La Salle, on the other hand, was an all-male college for its first century, although now women make up almost two-thirds of the student body.

This will not be Hanycz’s first encounter with the Christian Brothers. As a high school student in Toronto she attended Christian Brothers-run Senator O’Connor College High School.

“What stands out for me is that Lasallian tradition of building authentic community,” she said in an interview. “It is something I saw very much as a high school student when we were required to complete a service project in order to graduate. That was unheard of then although it is common now. That same charism runs through the university and that was very instrumental in my coming here.”

“This is a pivotal moment in La Salle’s history,” said La Salle’s board chair William R. Sautter. “She is an innovative academic leader with an impressive record as an agent of positive change. She is ideally suited to maximize La Salle’s potential while continuing to honor our distinctive mission and values.”

“Dr. Hanycz is passionate about sustaining and enhancing the values and attributes that are essential to the Brothers of the Christian Schools,” said Brother Dennis Molloy, a La Salle trustee and his congregation’s provincial/visitor for the District of Eastern North America. “The Christian Brothers look forward to working collaboratively with Dr. Hanycz and the Board of Trustees as she takes office.”

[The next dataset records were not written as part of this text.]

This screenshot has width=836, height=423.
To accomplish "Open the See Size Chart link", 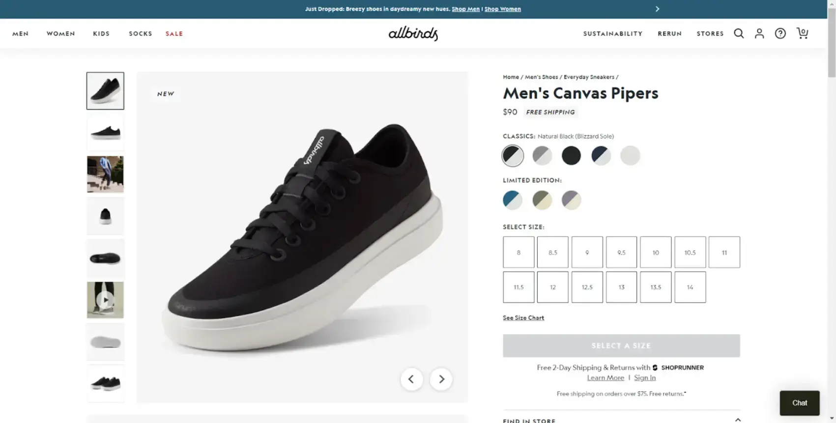I will (x=523, y=317).
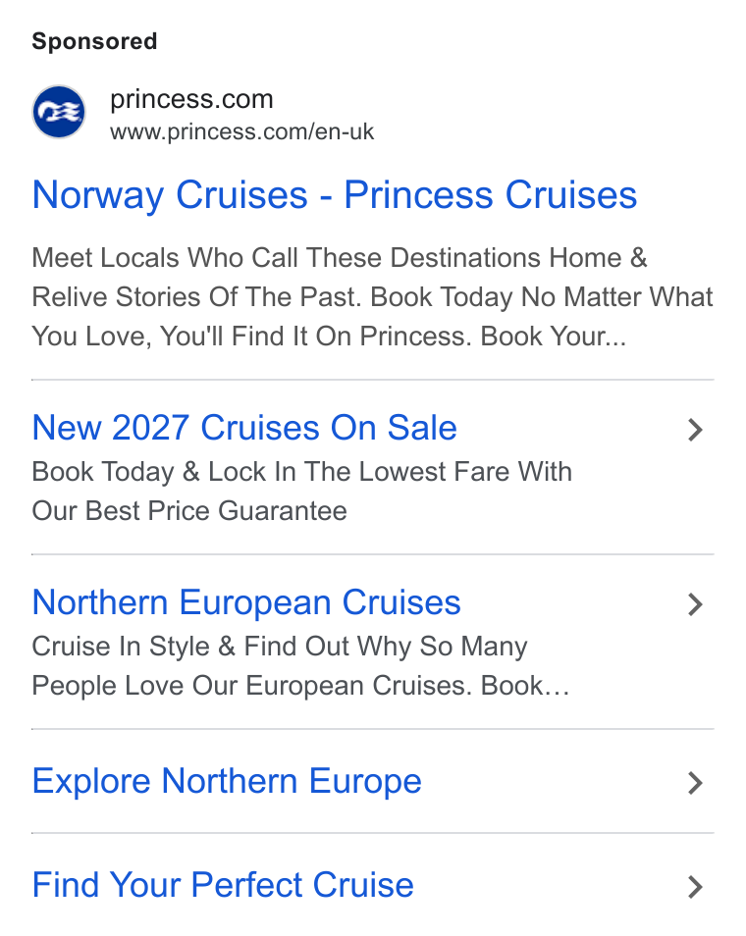The width and height of the screenshot is (746, 936).
Task: Go to Explore Northern Europe link
Action: tap(227, 781)
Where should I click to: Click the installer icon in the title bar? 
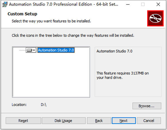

Hanycz earned her B.A. in history from St. Michael’s College of the University of Toronto, her J.D. from Dalhousie University and LL.M. and Ph.D. from Osgoode Hall, which is considered Canada’s premier law school.

After a period as an employment litigator she returned to Osgoode where she served as assistant dean and associate professor of law, specializing in dispute resolution.

As to how this fits with the role of a university president, she said, “When I left to take up the position at Brescia I thought I would say goodbye to my experience in law; dispute resolution, mediation, arbitration and so on. In fact I use these skills every single day and unless La Salle is a very different environment I suspect those skills will stand me in good stead.”

Hanycz was the second lay president in the history of Brescia, which under her tenure saw an increase in the school’s national profile, a dramatic growth in enrollment and retention of students, faculty and staff.

Brescia is much smaller than La Salle and London is much smaller than Philadelphia.

“I was born and raised in Toronto and I spent most of my life in Toronto,” she said. “It will be wonderful to return to a large urban center as multicultural and diverse as Philadelphia is,” she said. “Having grown up in another similar city, my family and I look forward to returning to that.”

Hanycz’s family includes her husband Peter and her three children: Erik, a college student who looks toward a career as a Catholic high school teacher; Emily, a high school sophomore and Claire, a fourth grader.

“We will move as a family,” Hanycz said. “I look forward to working with the community here at La Salle, to ensure that the tremendous, tremendous work of the Christian Brothers and their ethos is continued. They are deeply ingrained in our community and will continue that role. I am quite grateful that I will have their counsel as I move into this position.”

***

Lou Baldwin is a freelance writer in Philadelphia.